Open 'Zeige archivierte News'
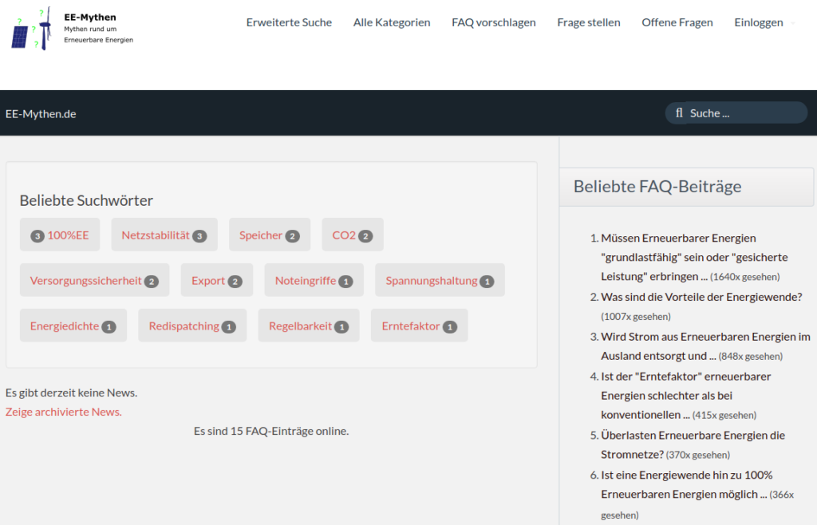This screenshot has width=817, height=525. pos(63,411)
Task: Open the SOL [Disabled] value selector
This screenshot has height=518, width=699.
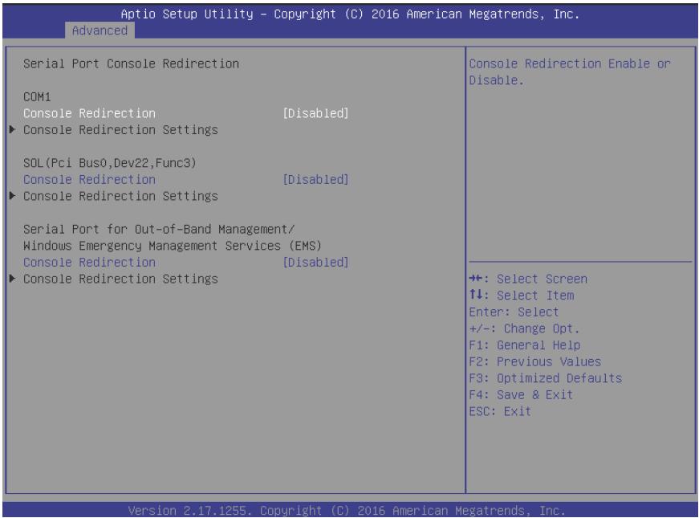Action: 315,179
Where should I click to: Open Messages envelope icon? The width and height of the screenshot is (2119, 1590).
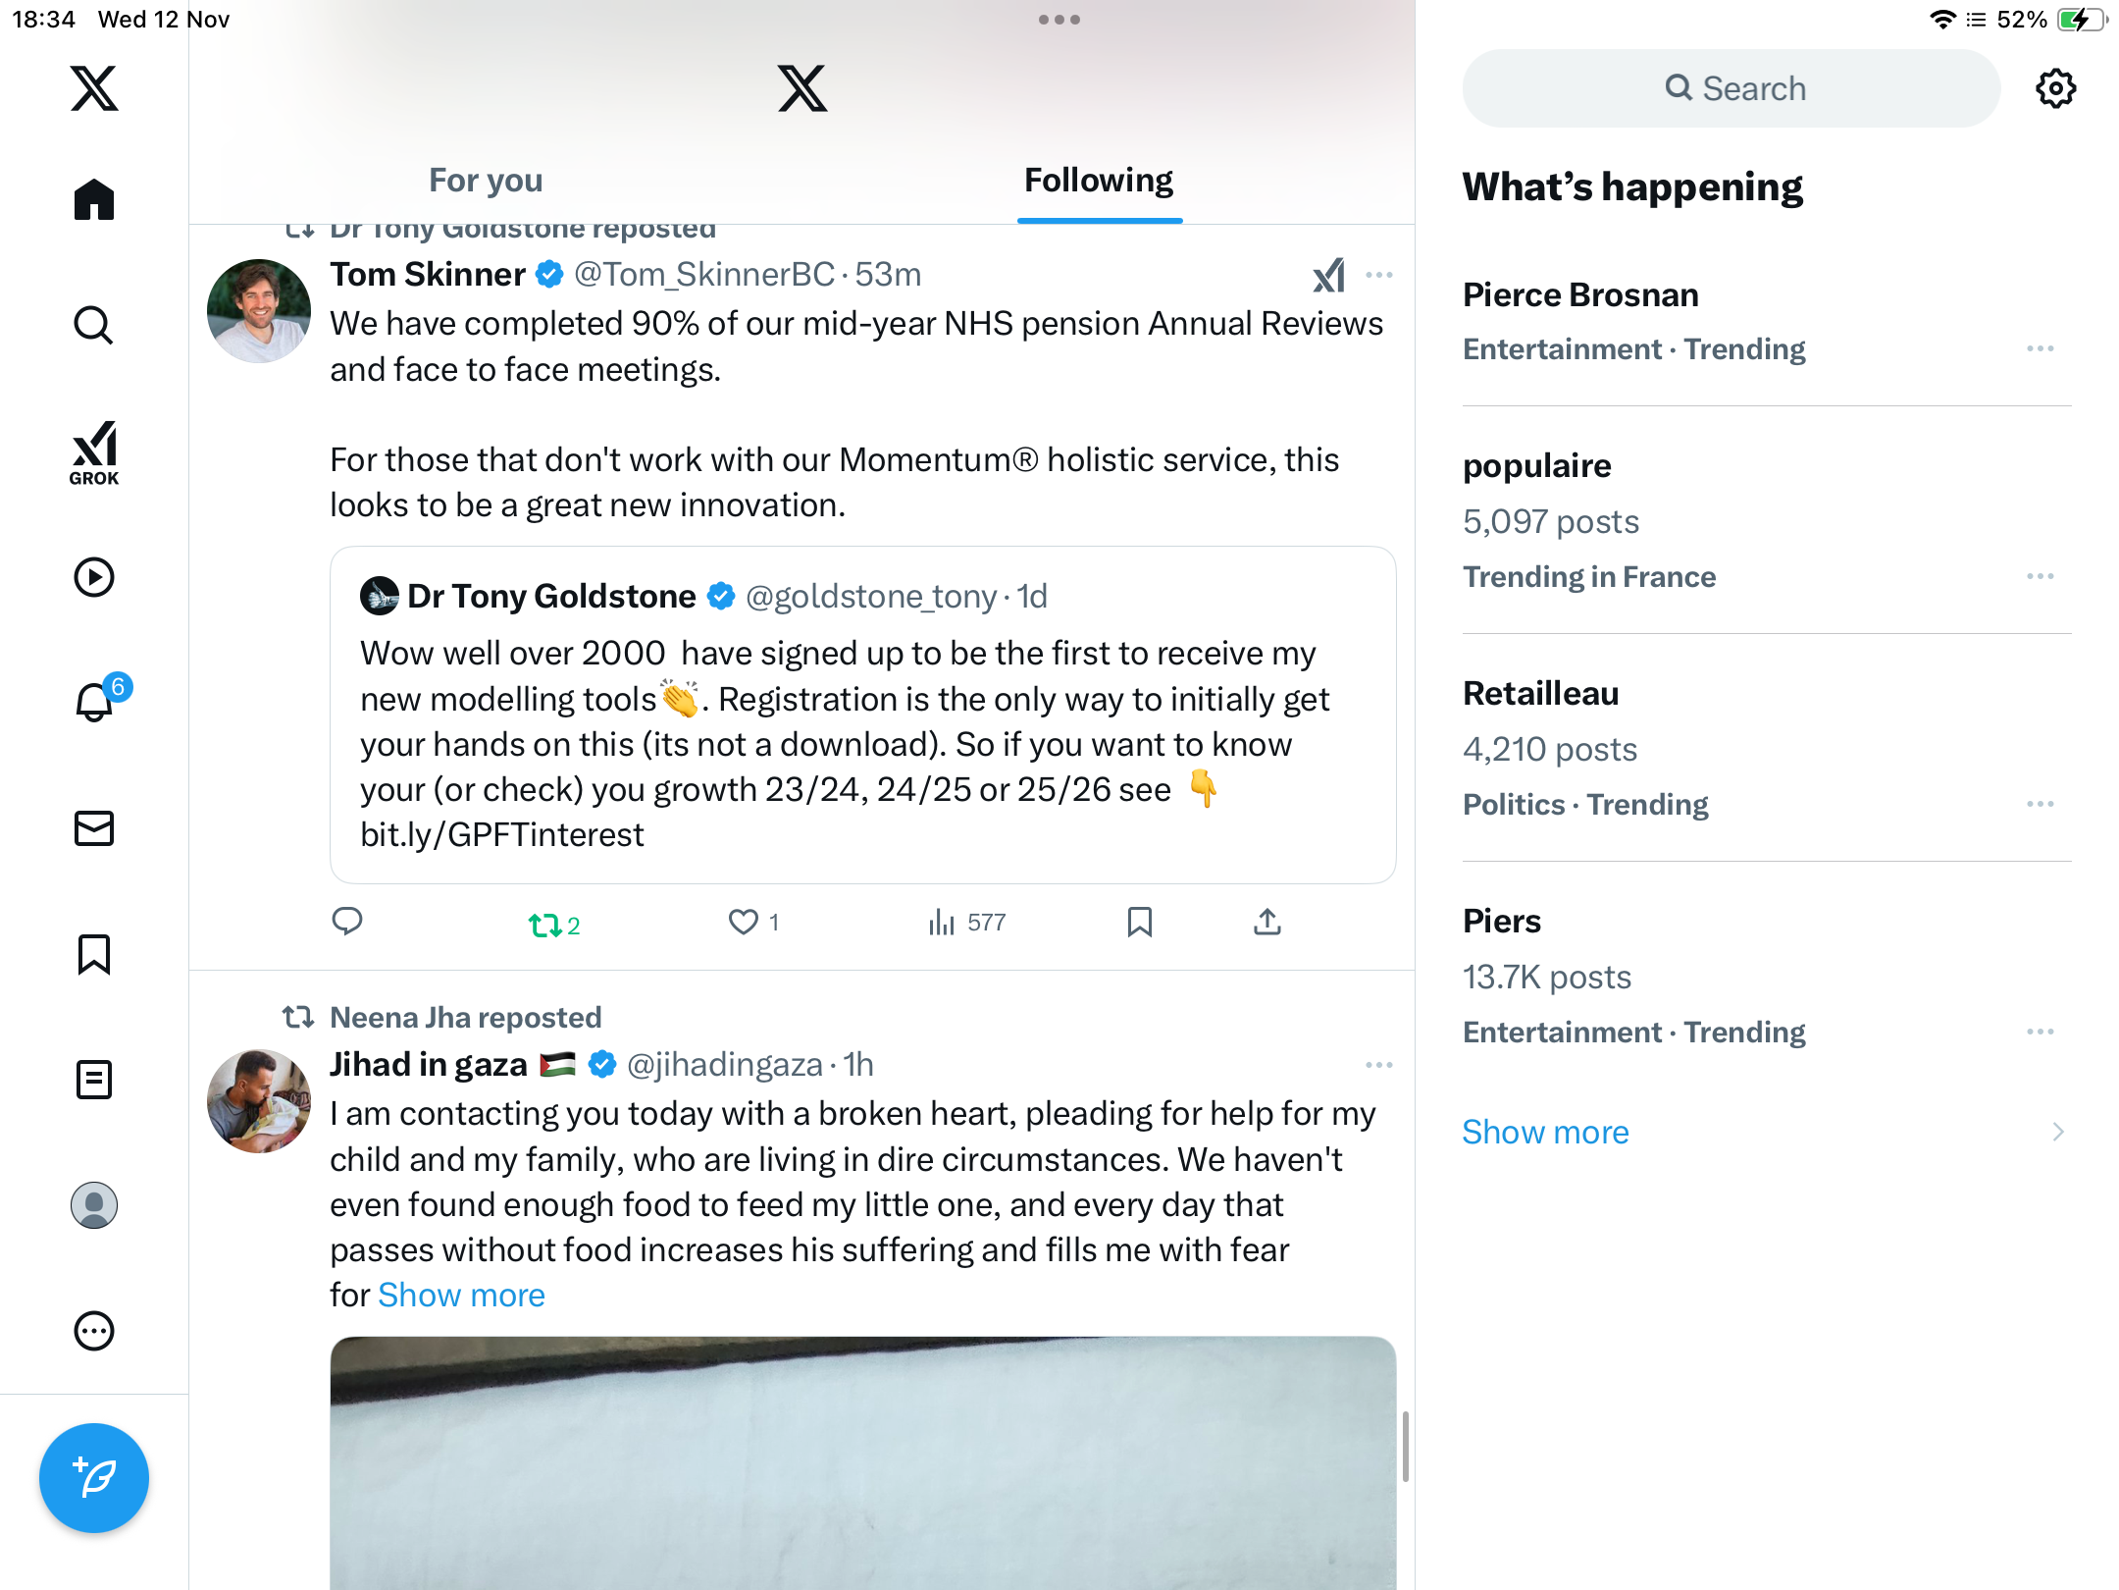point(94,828)
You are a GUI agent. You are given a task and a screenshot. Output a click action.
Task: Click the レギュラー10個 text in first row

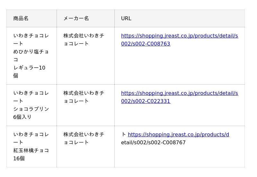point(29,68)
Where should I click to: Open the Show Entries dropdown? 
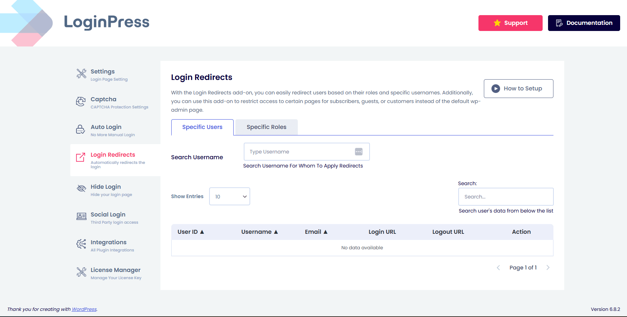click(x=230, y=197)
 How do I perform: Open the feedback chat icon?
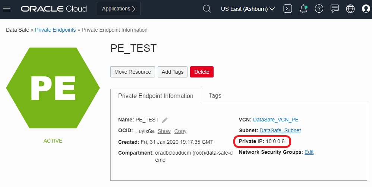(335, 9)
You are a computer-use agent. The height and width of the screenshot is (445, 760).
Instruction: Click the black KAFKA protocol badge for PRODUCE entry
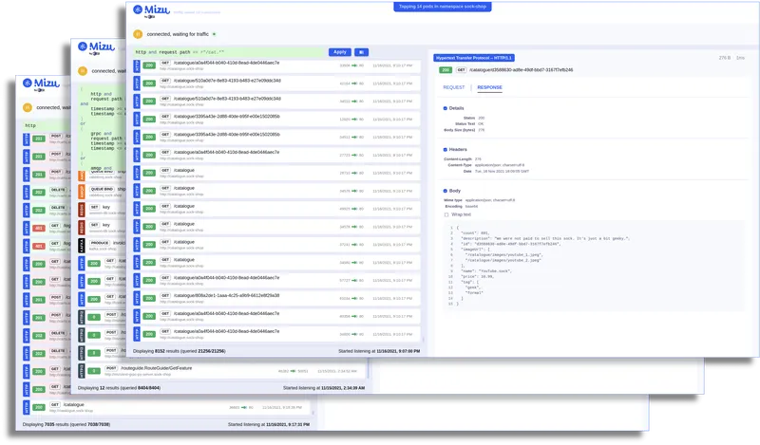[82, 246]
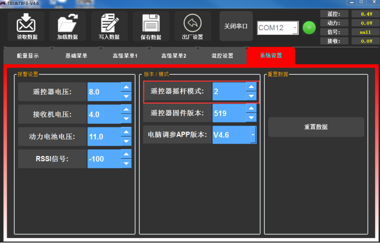The image size is (380, 243).
Task: Click the 出厂设置 factory reset icon
Action: 192,23
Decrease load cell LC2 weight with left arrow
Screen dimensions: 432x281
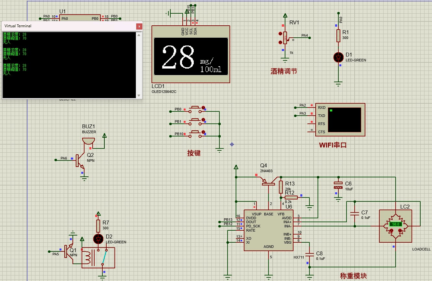click(x=392, y=231)

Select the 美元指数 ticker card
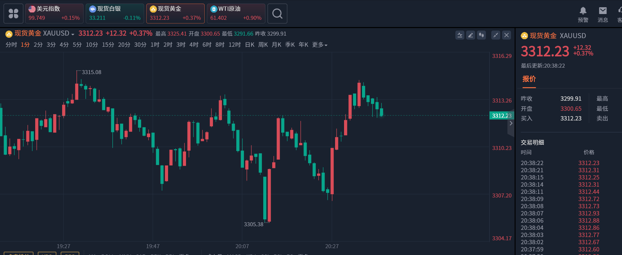(x=54, y=13)
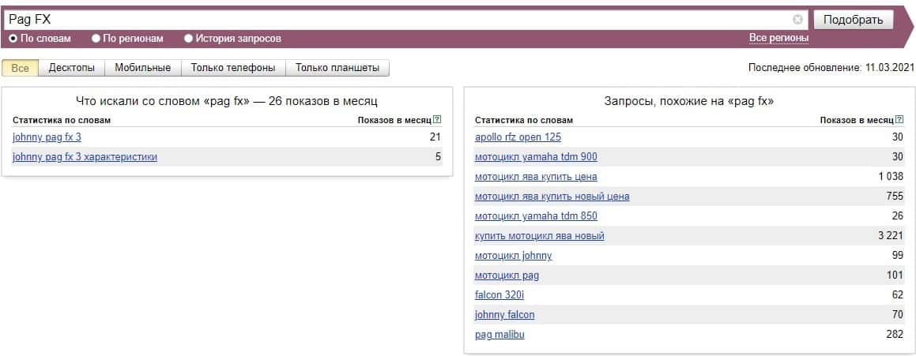Open "johnny pag fx 3 характеристики" link
This screenshot has width=916, height=356.
coord(85,157)
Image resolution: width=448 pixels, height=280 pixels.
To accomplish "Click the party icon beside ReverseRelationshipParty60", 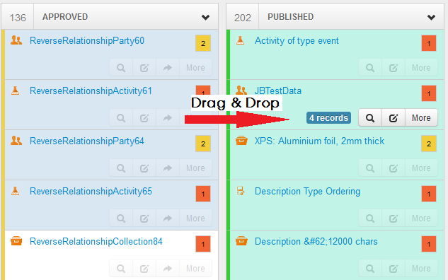I will [x=16, y=40].
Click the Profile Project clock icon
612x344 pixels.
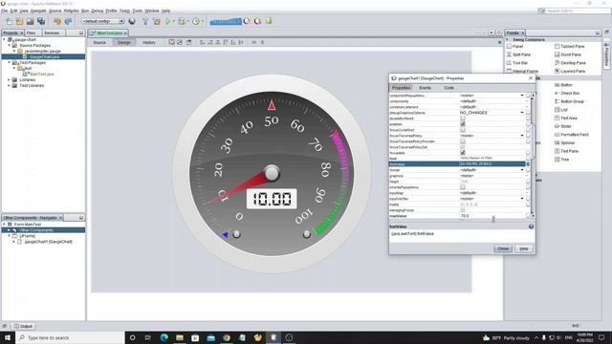point(196,21)
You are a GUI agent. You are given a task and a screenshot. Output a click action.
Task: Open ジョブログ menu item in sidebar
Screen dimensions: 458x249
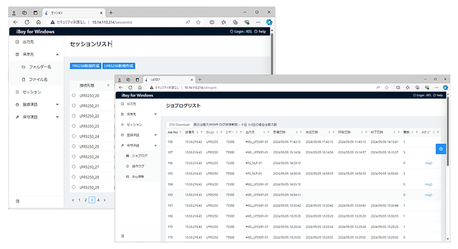pos(139,155)
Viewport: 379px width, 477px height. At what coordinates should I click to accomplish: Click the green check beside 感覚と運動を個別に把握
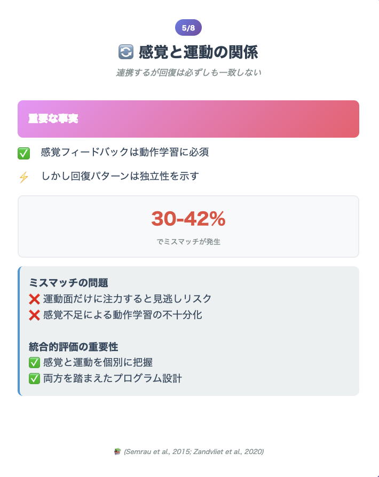coord(34,363)
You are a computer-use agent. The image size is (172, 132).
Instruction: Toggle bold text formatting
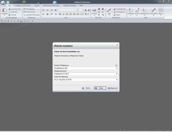60,14
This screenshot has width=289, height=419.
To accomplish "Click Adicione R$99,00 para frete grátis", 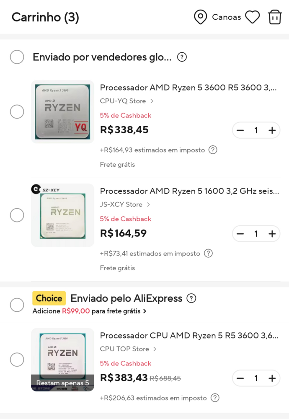I will [x=89, y=311].
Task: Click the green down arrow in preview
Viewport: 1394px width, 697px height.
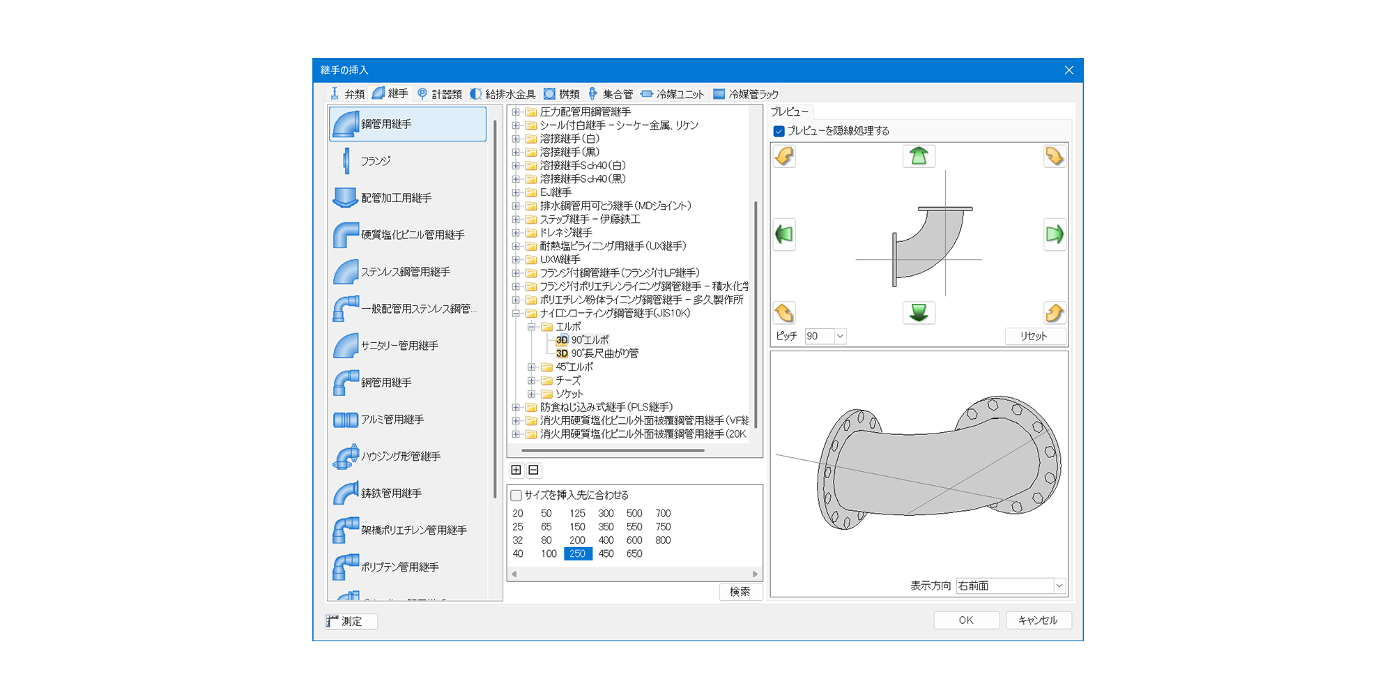Action: (919, 313)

************

(REQUIREMENT):
Using the data above, give again exactly the lines starting at the one holding "You are a computer-use agent. The height" and ending at the one holding "Image resolution: width=448", inclusive, and nothing more. Omit the pictures.

(SOLUTION):
You are a computer-use agent. The height and width of the screenshot is (445, 760).
Instruction: Click the black KAFKA protocol badge for PRODUCE entry
[82, 246]
The image size is (380, 243).
Task: Click the 出厂设置 factory reset icon
Action: 192,23
Decrease load cell LC2 weight with left arrow
Screen dimensions: 432x281
click(x=392, y=231)

Select the 美元指数 ticker card
(x=54, y=13)
Open "johnny pag fx 3 характеристики" link
This screenshot has width=916, height=356.
coord(85,157)
Image resolution: width=448 pixels, height=280 pixels.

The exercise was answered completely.